Evidence from the literature shows that a thorough understanding of how AI reasons is essential to sound clinical decision-making. A randomized controlled trial found that providing hospital-based clinicians with systematically biased AI-diagnostic tools significantly decreased the clinicians’ diagnostic performance. 14 Systematic reviews have demonstrated how clinicians can become overconfident in machine outputs and less vigilant in verifying the validity of outputs.12,13 What this suggests is that AI may contribute to de-skilling when clinicians stop practicing core appraisal skills. Table 1 provides a checklist for the responsible use of AI-assisted research.
Gatekeeper checklist for artificial intelligence (AI)-assisted research.

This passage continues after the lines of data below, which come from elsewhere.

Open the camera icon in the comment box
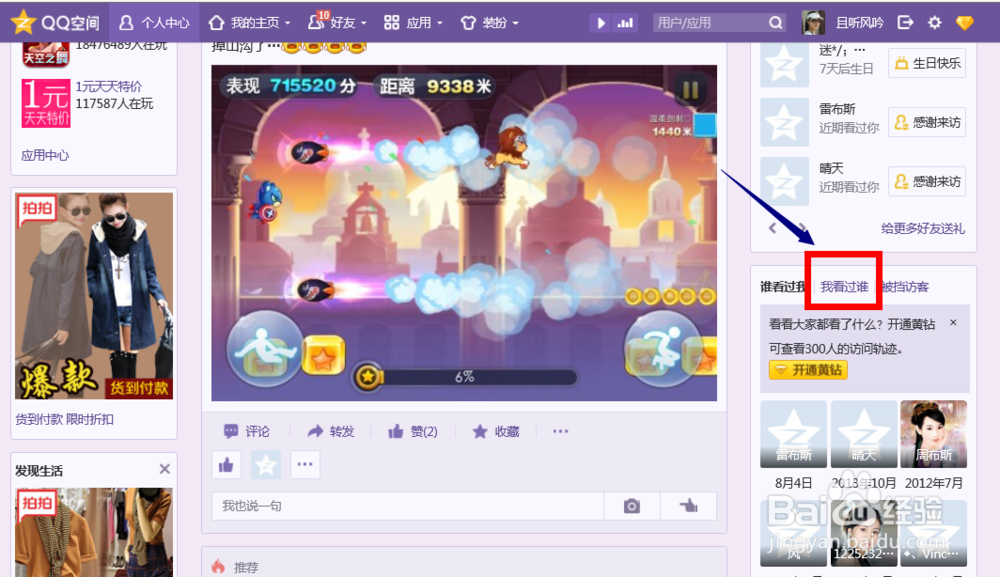Image resolution: width=1000 pixels, height=577 pixels. [x=632, y=507]
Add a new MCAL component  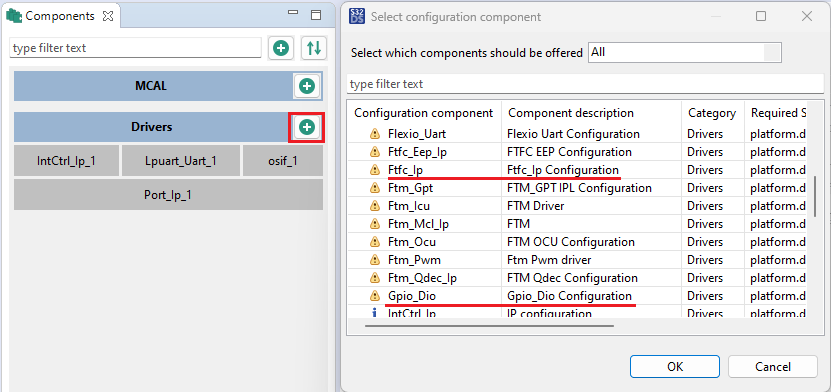pyautogui.click(x=307, y=86)
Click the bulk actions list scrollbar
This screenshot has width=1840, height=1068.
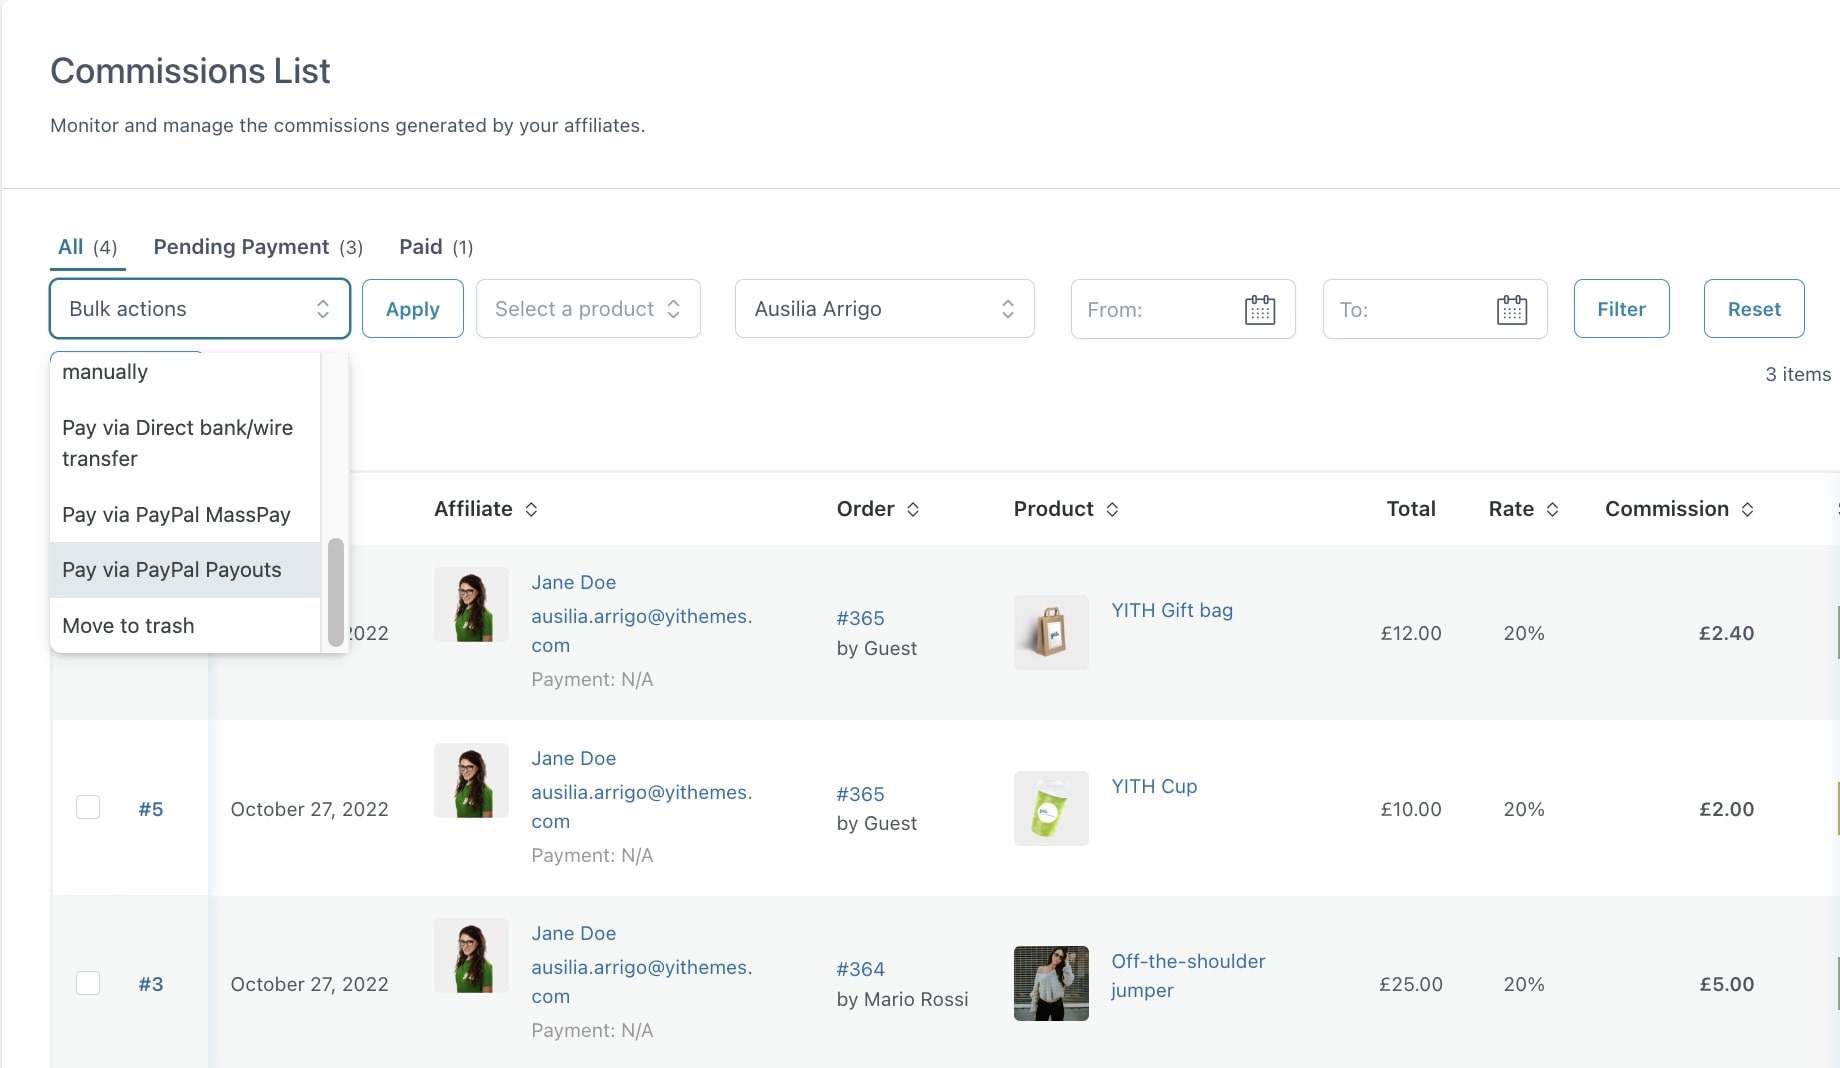click(x=335, y=592)
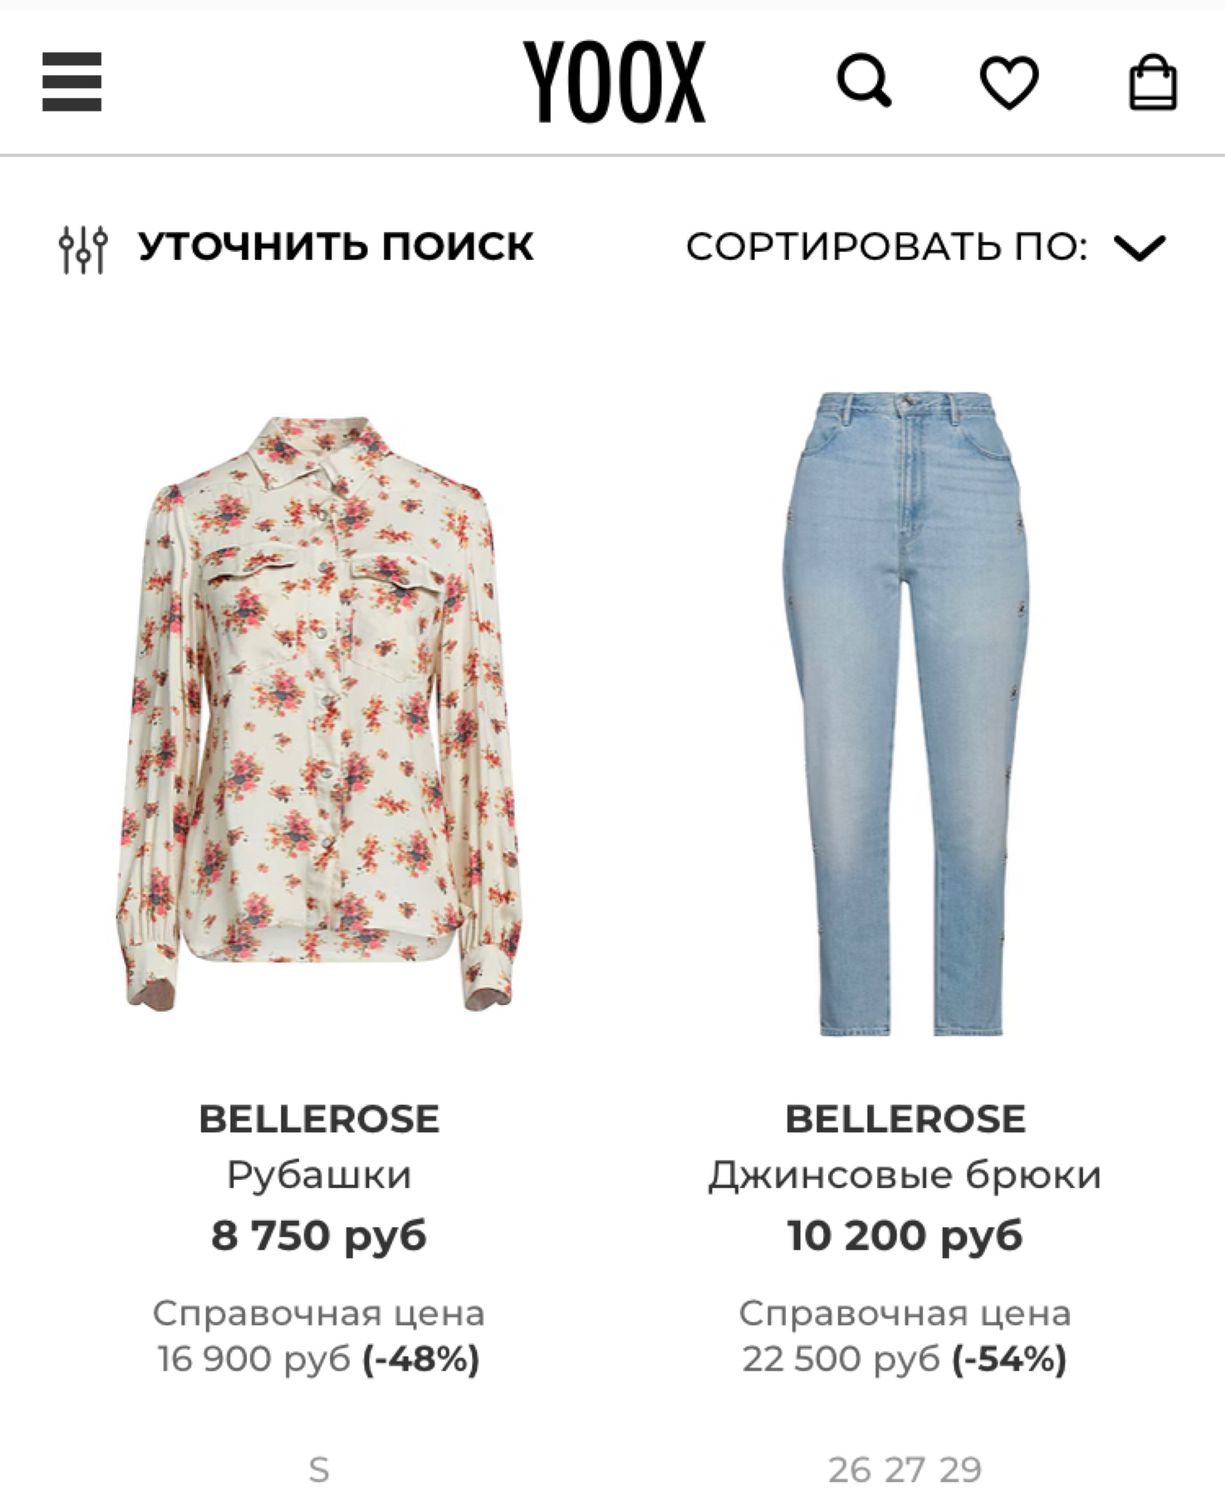The width and height of the screenshot is (1225, 1500).
Task: Select jeans sizes 26 27 29
Action: point(905,1470)
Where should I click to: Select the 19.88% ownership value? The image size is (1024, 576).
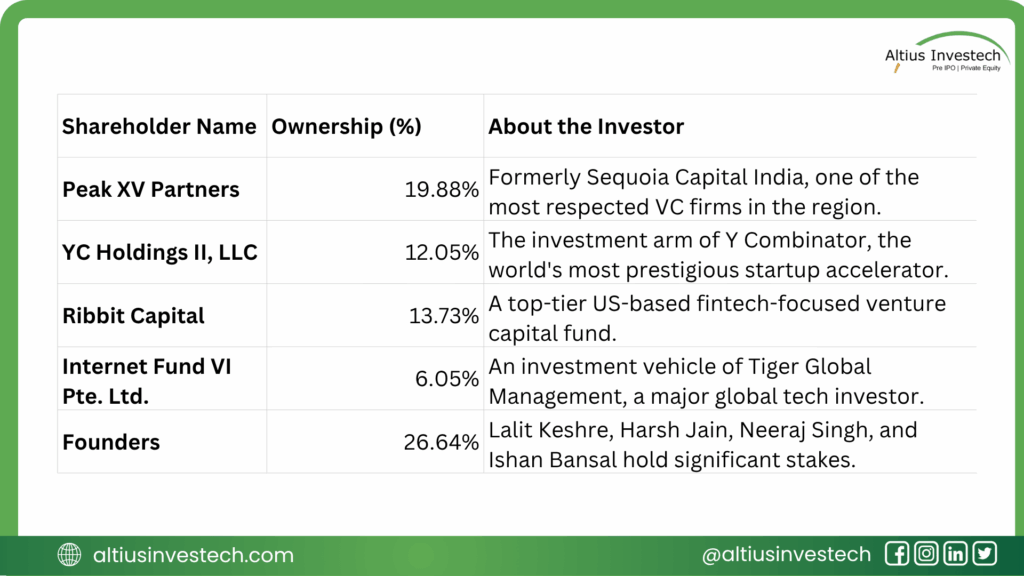(442, 190)
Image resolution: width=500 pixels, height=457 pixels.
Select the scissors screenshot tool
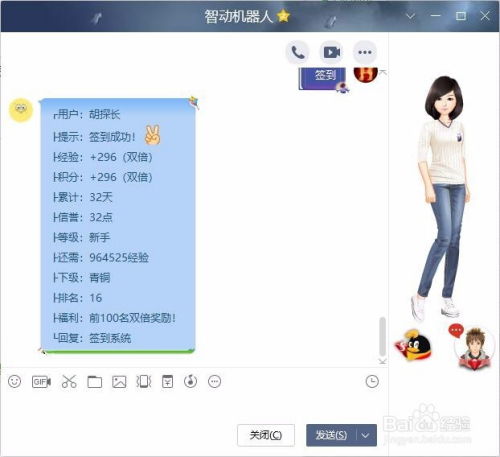pyautogui.click(x=69, y=381)
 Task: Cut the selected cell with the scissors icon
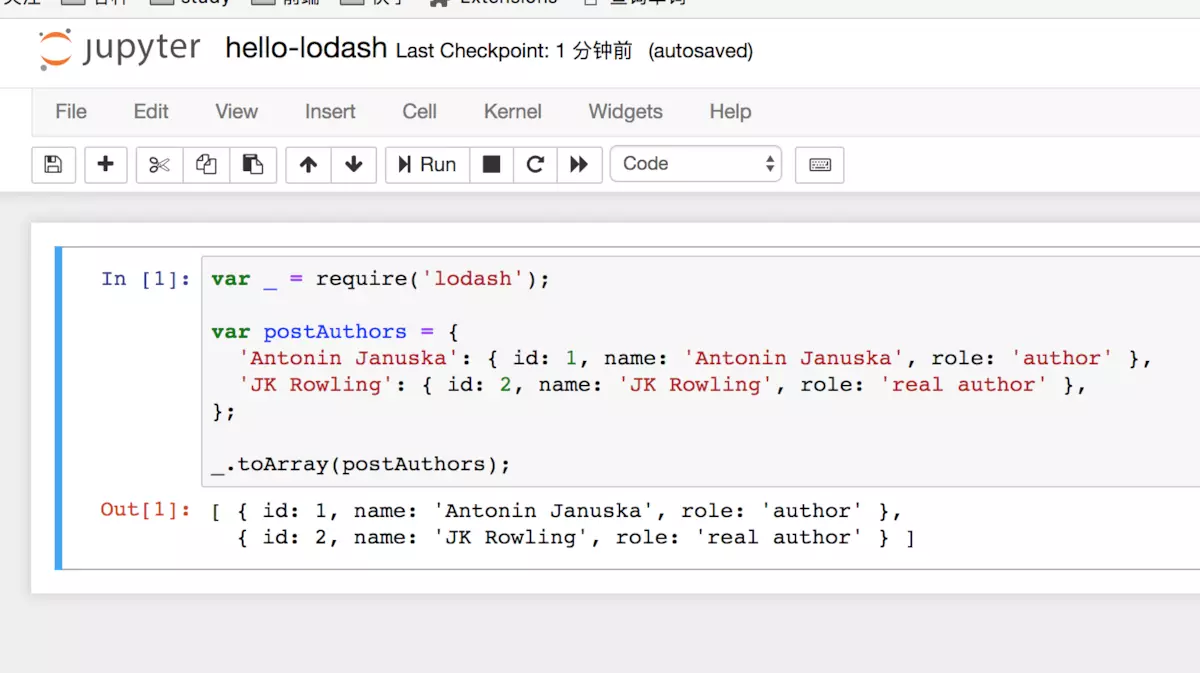(158, 163)
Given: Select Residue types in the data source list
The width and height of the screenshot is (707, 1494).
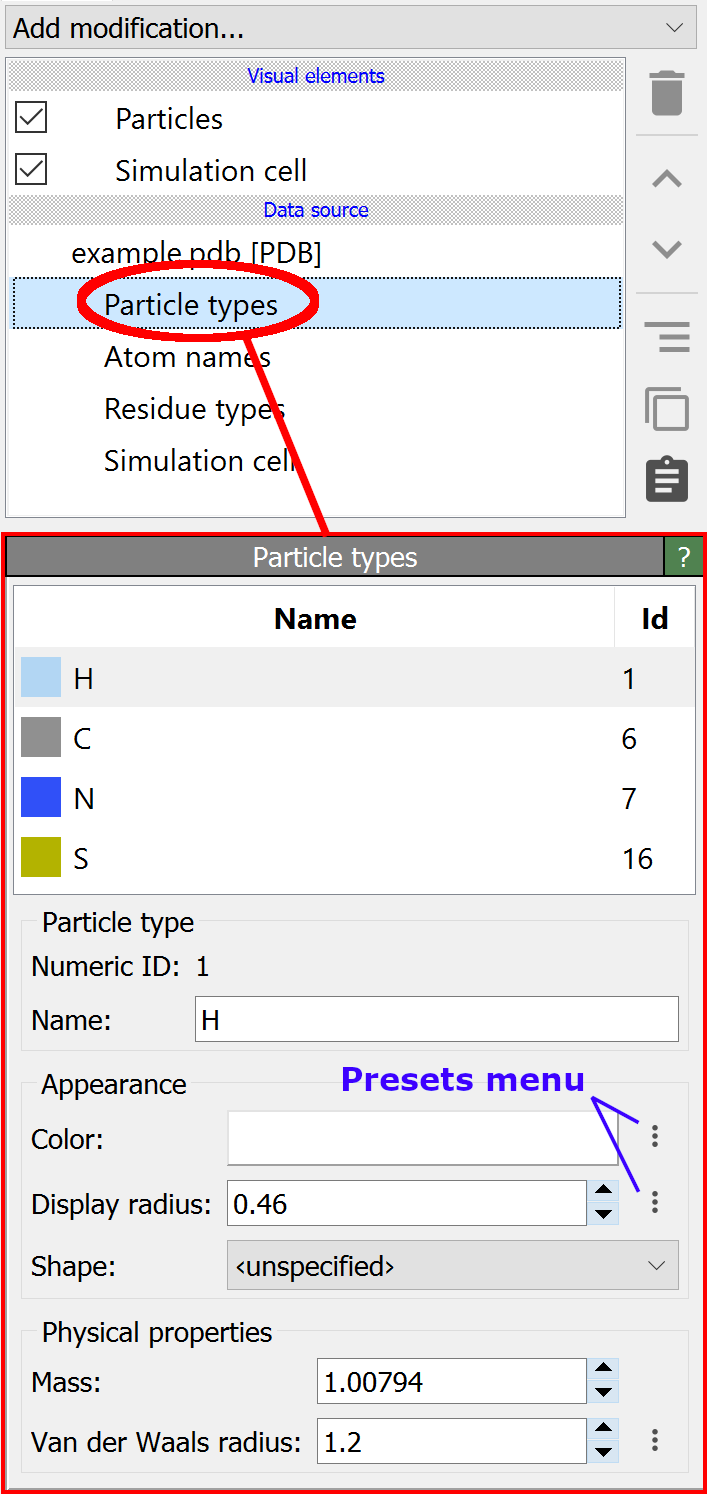Looking at the screenshot, I should pyautogui.click(x=194, y=409).

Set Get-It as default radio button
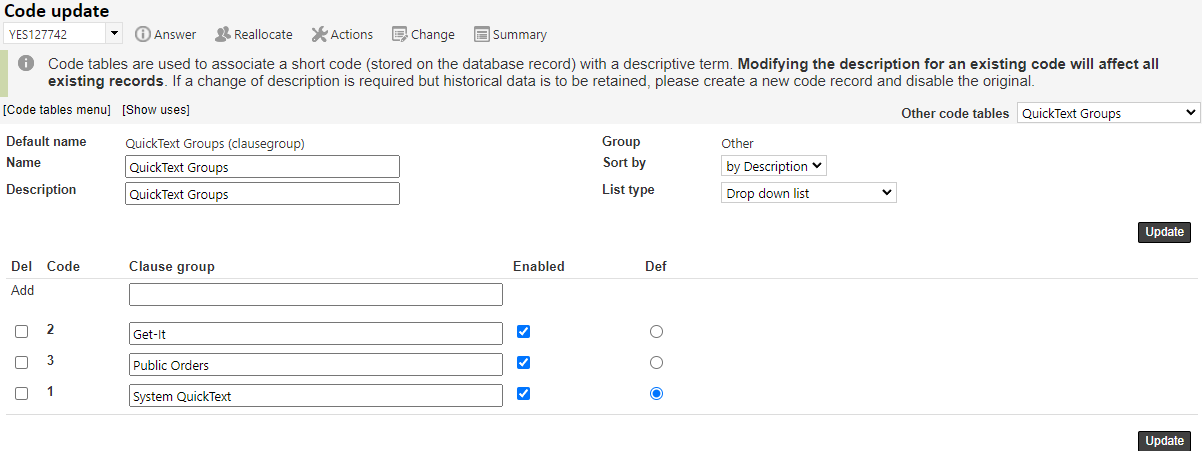(x=656, y=331)
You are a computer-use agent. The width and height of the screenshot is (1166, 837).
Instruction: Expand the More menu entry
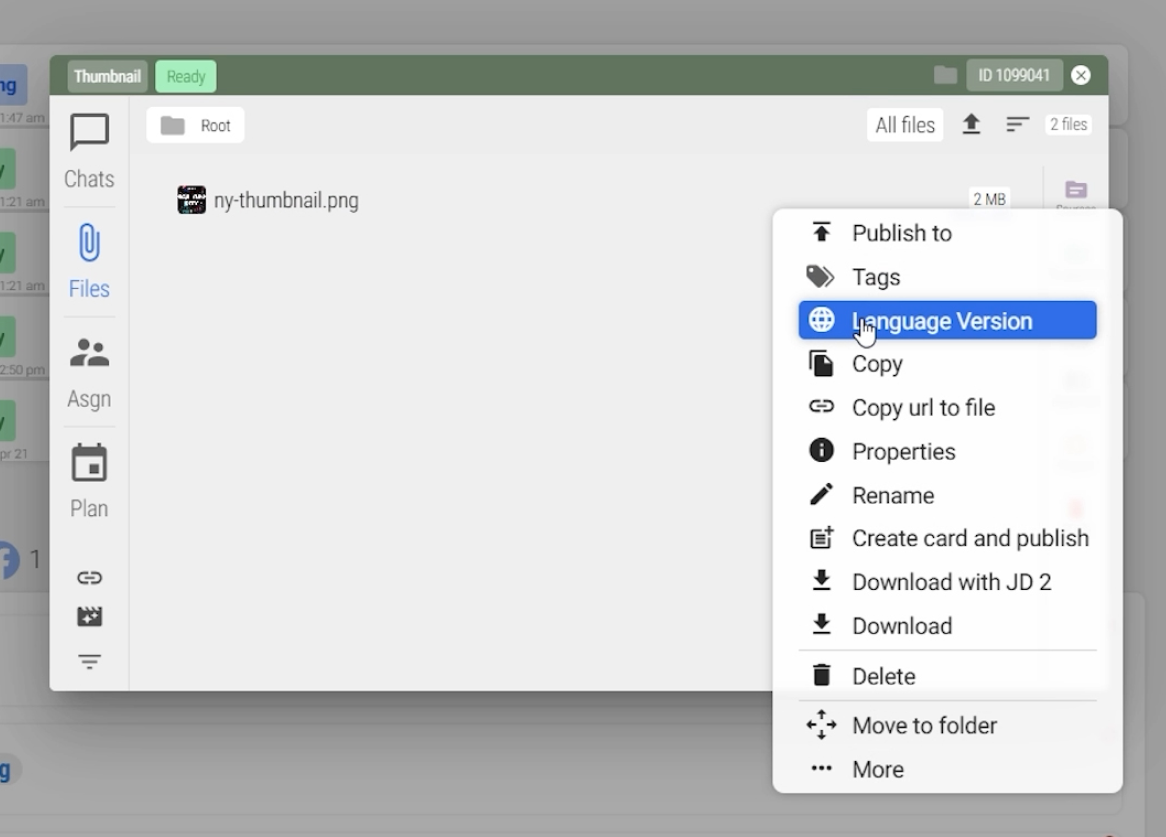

Two other aspects of being gatekeepers should be mentioned: patient trust and infrastructure equity. Patients’ perceptions of AI-influenced recommendations are heterogeneous, with common concerns over accuracy and accountability, and a general preference for clinician supervision.15,16 A pragmatic norm would be to disclose AI involvement in plain language and to confirm understanding with a brief teach-back. A study shows that transparency in the use of AI tools can improve patient trust without eliminating appropriate reliance. 17 Without attention to access, literacy, and representative data, AI tools can reinforce existing inequities. 11 Health systems and training programs should allocate resources for equitable access to vetted tools, offer faculty development in AI literacy, and audit for disparate impact. 18
Deep research is a powerful and exciting tool, but it is far from being an arbiter of truth. As we navigate the influx of medical literature and the emergence of LRMs, our human clinical judgement, paradoxically, becomes all the more crucial. We are aware of the accelerating evolution in the capabilities of LLMs, from simple text generation to multi-step analysis within three years—these advancements suggest that AI-driven reasoning itself will likely become significantly more sophisticated in the near future. Still, by rigorously scrutinizing these emerging tools, we not only preserve the compassionate, critical inquiry at the heart of our profession, but also translate the promise of deep research into better care for our patients.
Footnotes
Funding
The authors received no financial support for the research, authorship, and/or publication of this article.
Declaration of conflicting interests
The authors declared no potential conflicts of interest with respect to the research, authorship, and/or publication of this article.
AI use statement
AI tools (ChatGPT and OpenAI) were used to improve the grammar and phrasing only. The content, references, analysis, and conclusions were entirely written and verified by the authors. The authors take full responsibility for the integrity and accuracy of the work. No text or citations were accepted without manual verification.